Recommended reads prior to this article:

All instantiable environments in Maze are subclasses of StructuredEnv. Structured environments are discussed in Control Flows with Structured Environments, which we recommend to read prior to this article. Flat environments in our terminology are those utilizing a single actor and a single policy, i. e. a single actor, and conducting one action per step. Within Maze, flat environments are a special case of structured environments.

An exemplary implementation of a flat environment for the stock cutting problem can be found here.

Control Flow

Let’s revisit a classic depiction of a RL control flow first:

../../../_images/control_flow_simple.png

Simplified control flow within a flat scenario. The agent selects an action, the environment updates its state and computes the reward. There is no need to distinguish between different policies or agents since we only have one of each. actor_id() should always return the same value.

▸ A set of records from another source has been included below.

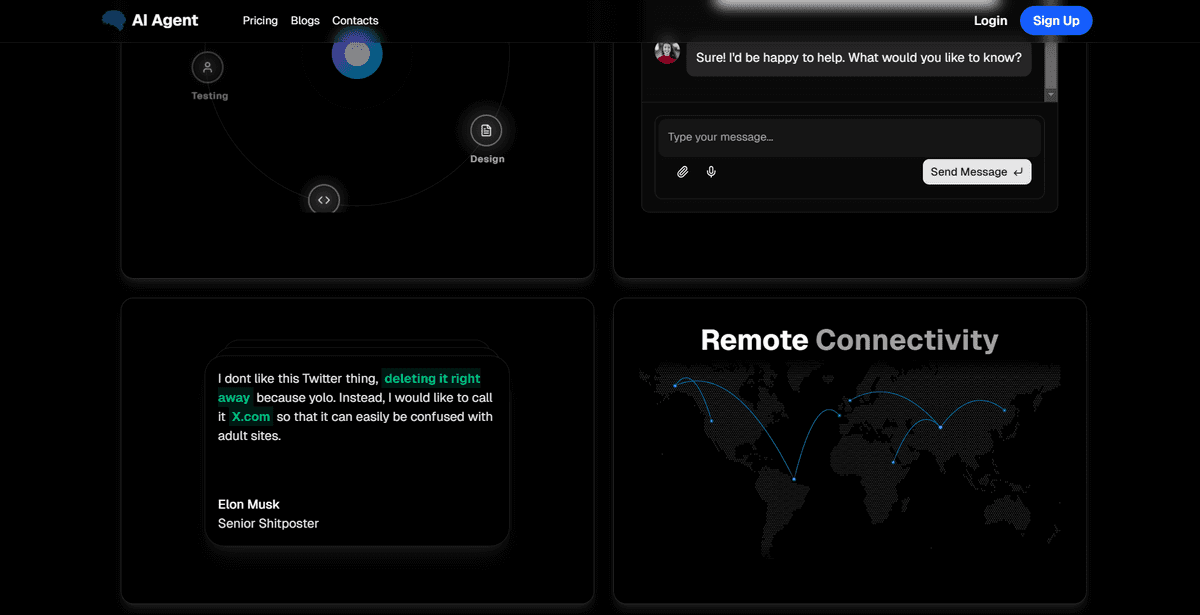Open the Pricing menu item
The height and width of the screenshot is (615, 1200).
click(260, 20)
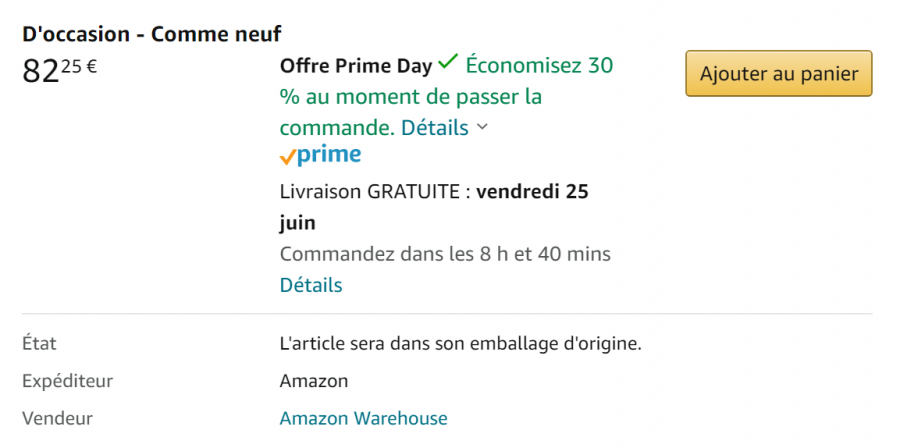Expand the chevron next to savings Détails

pos(482,127)
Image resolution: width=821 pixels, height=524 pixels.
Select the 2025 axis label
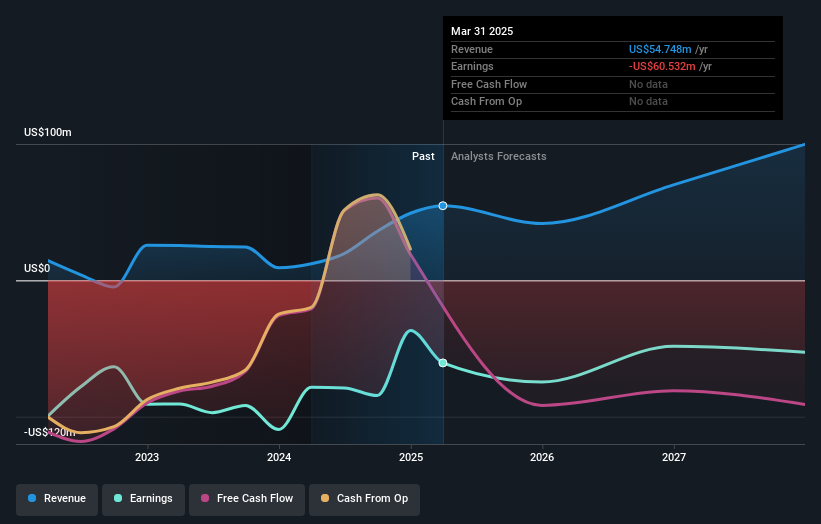pos(411,458)
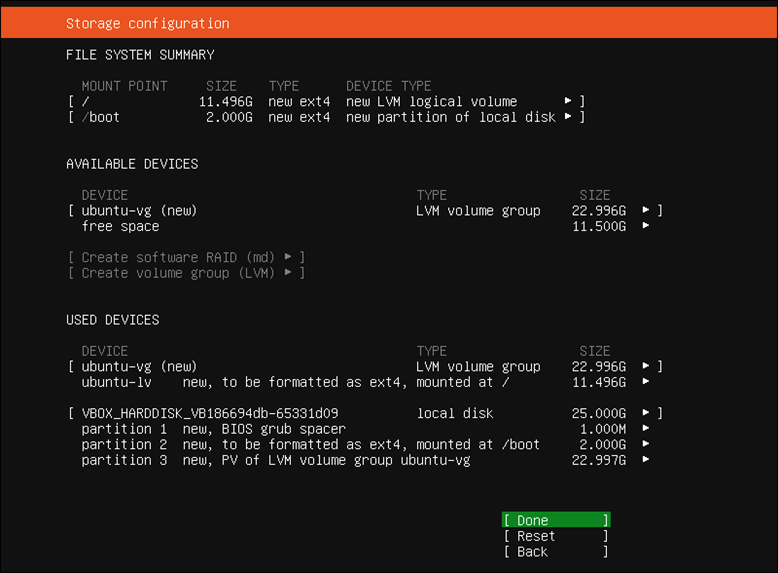This screenshot has height=573, width=778.
Task: Select the Back button
Action: (556, 552)
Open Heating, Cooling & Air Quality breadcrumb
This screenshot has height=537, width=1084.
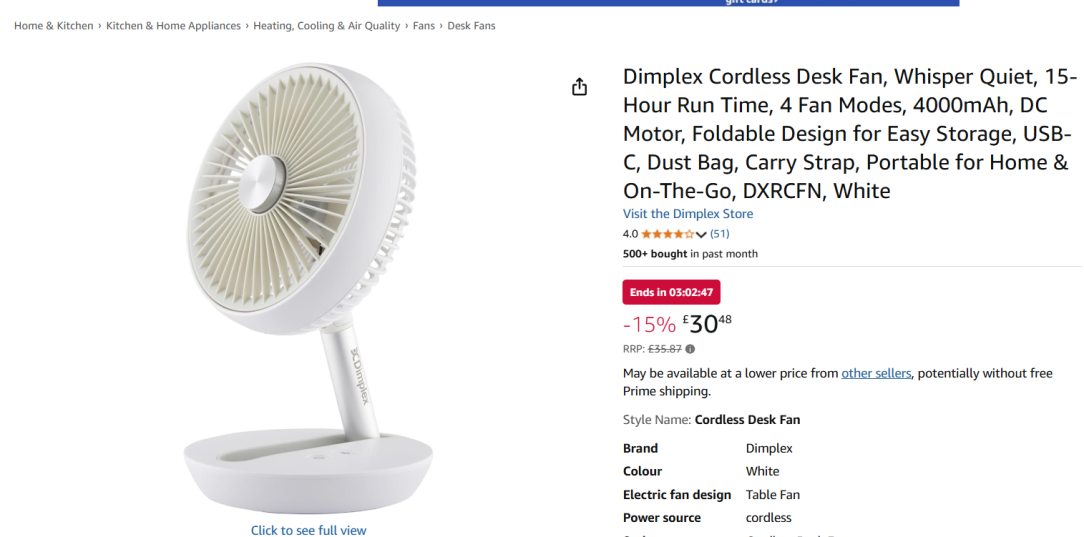point(326,26)
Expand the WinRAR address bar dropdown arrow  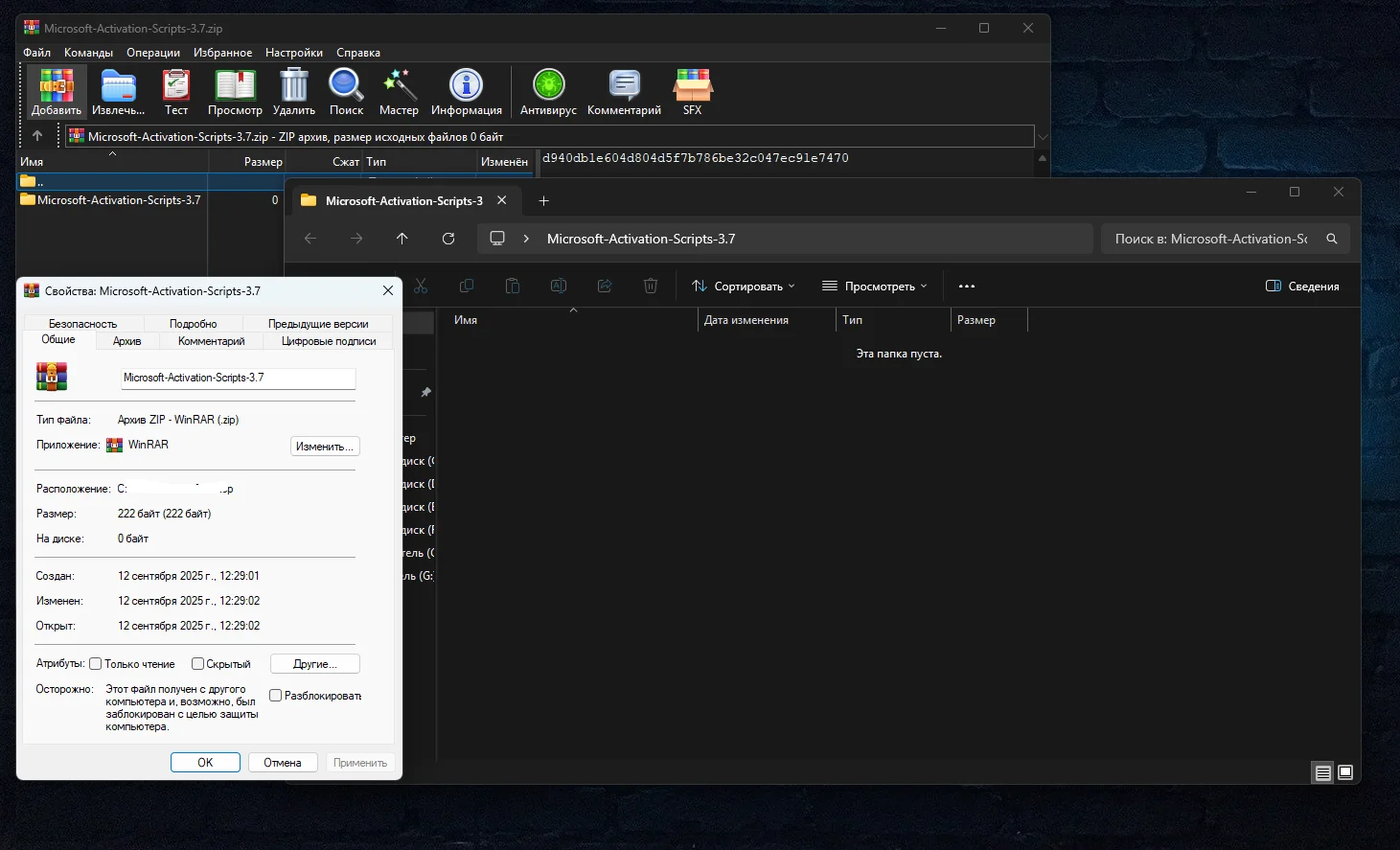coord(1043,137)
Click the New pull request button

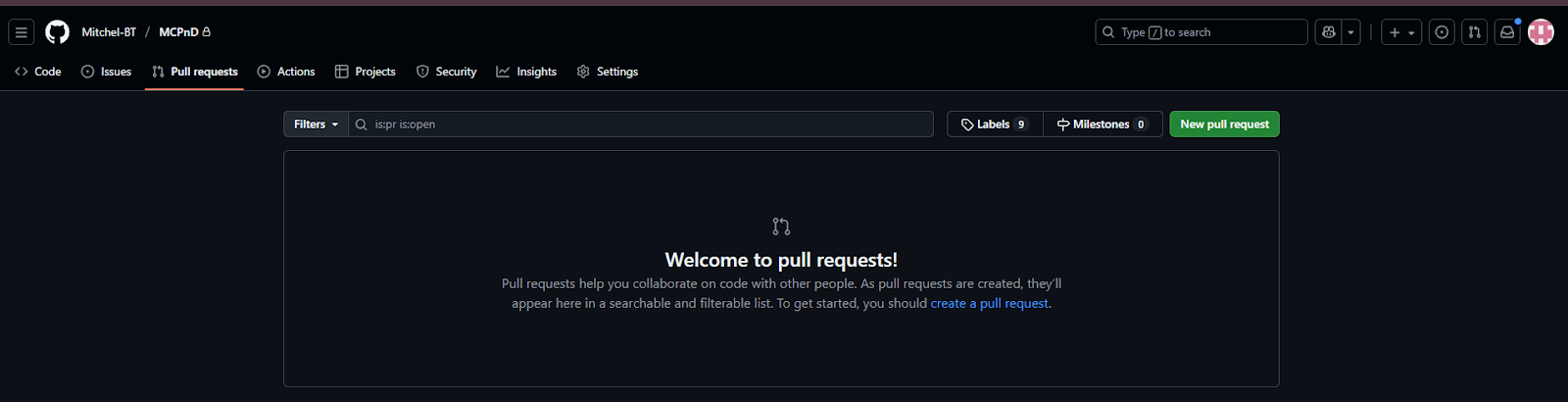1224,125
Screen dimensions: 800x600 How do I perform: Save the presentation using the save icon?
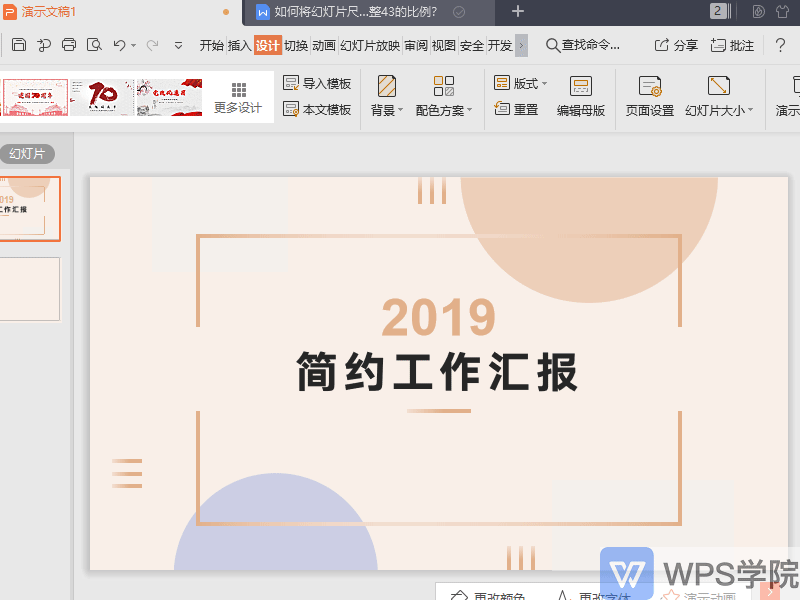click(x=18, y=45)
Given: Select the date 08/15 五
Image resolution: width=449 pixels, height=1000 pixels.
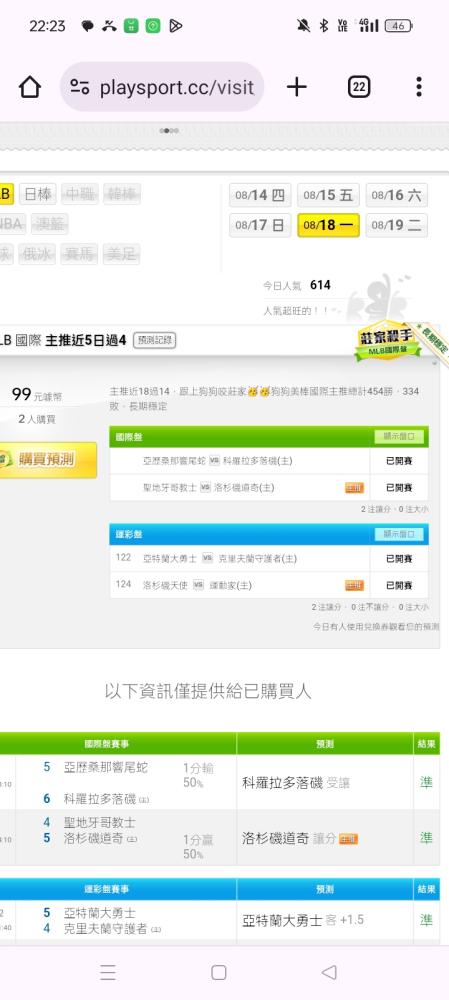Looking at the screenshot, I should click(328, 195).
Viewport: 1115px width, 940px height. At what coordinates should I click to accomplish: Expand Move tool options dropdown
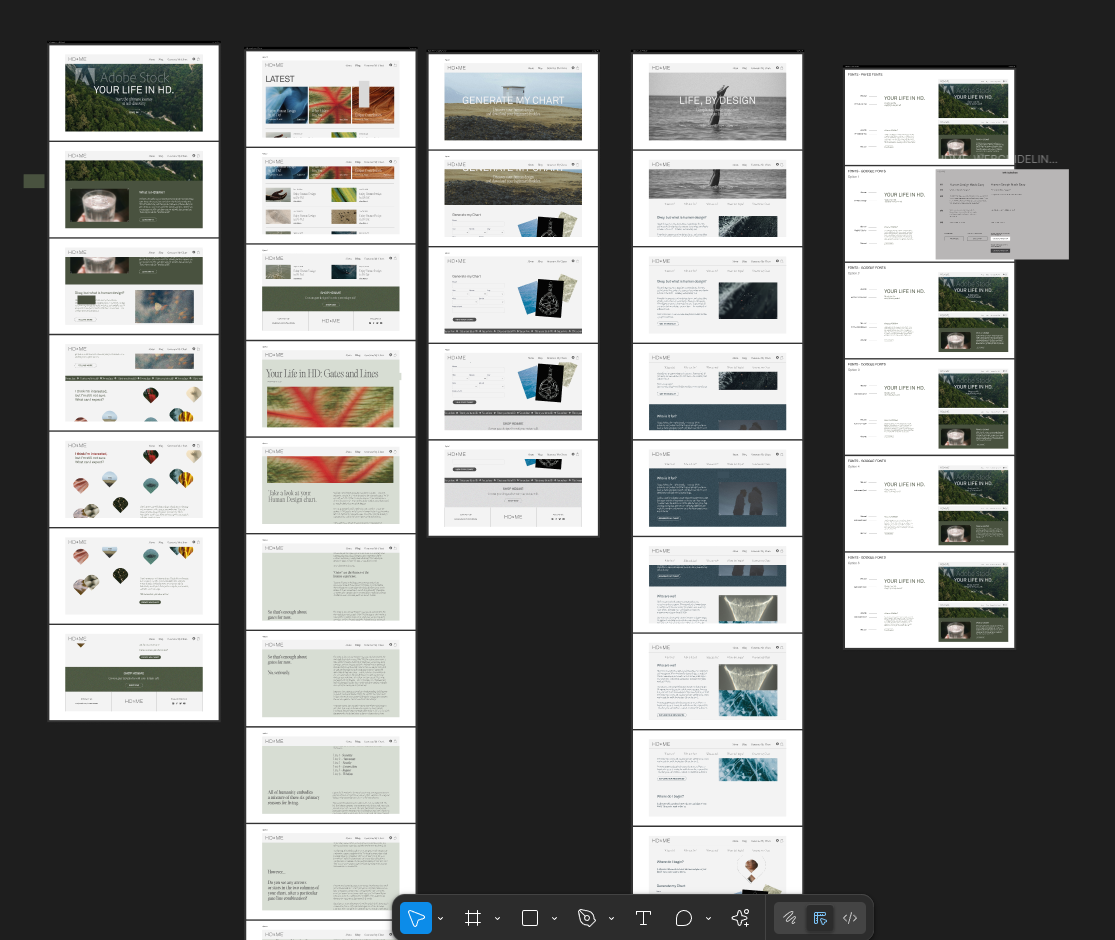pyautogui.click(x=441, y=918)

A more general framework however needs to be able to integrate multiple agents and policies into its control flow. Maze does this by implementing actors, which are abstractions introduced in the RL literature to represent one policy applied on or used by one agent. The figure above collapses the concepts of policy, agent and actor into a single entity for the sake of simplicity. The actual control flow for a flat environment in Maze is closer to this:

../../../_images/control_flow_complex.png

More accurate control flow for a flat environment in Maze, showing how the actor mechanism integrates agent and policy. Dashed lines denote the exchange of information on demand as opposed to doing so passing it to or returning it from step().

A flat environment hence always utilizes the same actor, i.e. the same policy for the same agent. Due to the lack of other actors there is no need for the environment to ever update its active actor ID. The concept of actors is crucial to the flexibility of Maze, since it allows to scale up the number of agents, policies or both. This enables the application of RL to a wider range of use cases and exploit properties of the respective domains more efficiently.